Dalam Alkitab sendiri telah diumumkan perilaku orang-orang Israel sebagai kaum yang durhaka, zalim, tukang tenung dan hobi memanipulasi kebenaran kitab suci dengan cara penambahan, pengurangan, penyisipan dan perubahan tata letak ayat (Mikha 3: 9-11). Maka tidak heran bila semasa hidupnya Musa mengecam kedegilan bani Israel. Bahkan Musa menubuatkan bahwa sepeninggal dirinya, kelak bani Israel akan semakin degil dan tegar tengkuk terhadap kitab suci (Ulangan 31: 27).
Apologi Noorsena semakin terbantah oleh pendapat para teolog Kristen sendiri yang mengakui adanya tahrif dalam Alkitab. Misalnya, tahrif terhadap kitab Mazmur (Zabur) warisan Nabi Daud AS. Kitab Mazmur dalam Bibel tidak murni tulisan Daud, karena sudah dioplos dengan tulisan orang di belakang hari yang tidak dikenal namanya. ME Kemp dalam Bible Questions and Answers, menulis pada bab III: “Siapakah yang menulis Kitab Mazmur? Jawab: Kira-kira 80 Mazmur ditulis oleh Daud, dua oleh Musa, dan yang lainnya ditulis oleh orang lain.” (soal nomor 18).

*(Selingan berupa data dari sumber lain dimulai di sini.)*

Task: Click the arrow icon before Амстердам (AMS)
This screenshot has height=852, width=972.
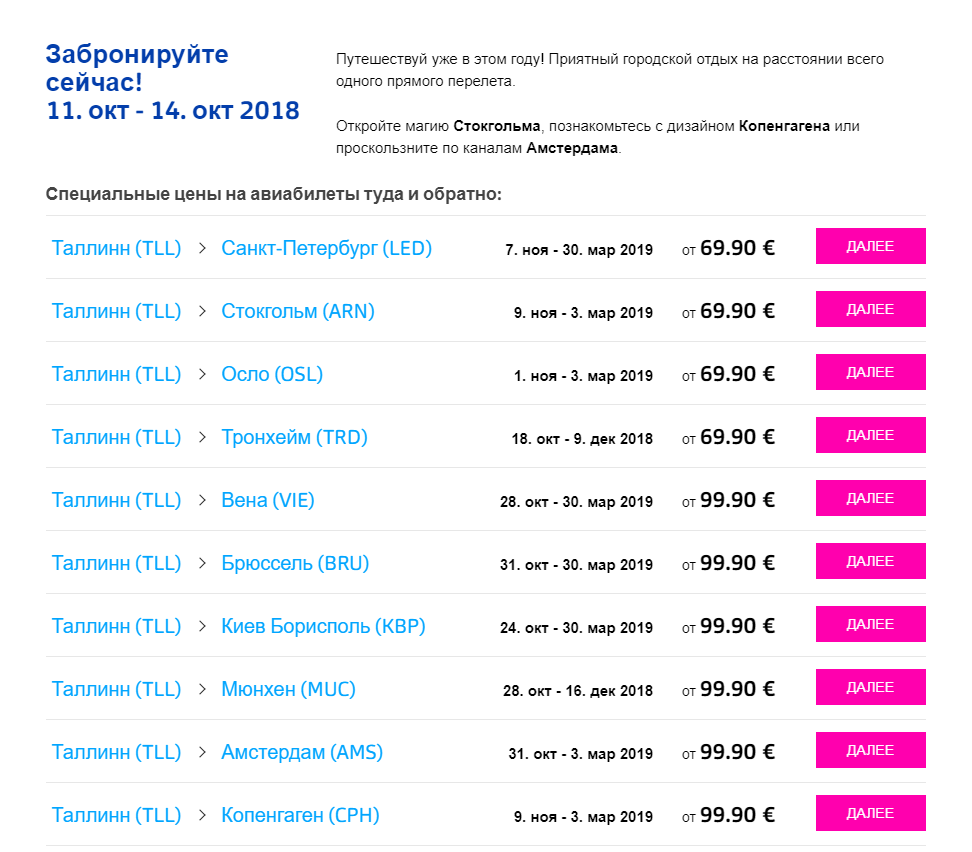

Kemp tidak bisa menjelaskan siapa nama-nama “orang lain” yang disebutnya sebagai penulis kitab Mazmur Bibel itu.
Dr David L Baker tidak menampik, malah mempertegas penjelasan di atas. Menurutnya, Mazmur pasal 42 sampai dengan pasal 106 bukanlah tulisan Daud. Mazmur pasal 42-72 adalah karangan Bani Korah, pasal 73-89 karangan Asaf, sedangkan pasal 90-106 tidak diketahui penulisnya. (Mari Mengenal Perjanjian Lama, hlm. 80-81).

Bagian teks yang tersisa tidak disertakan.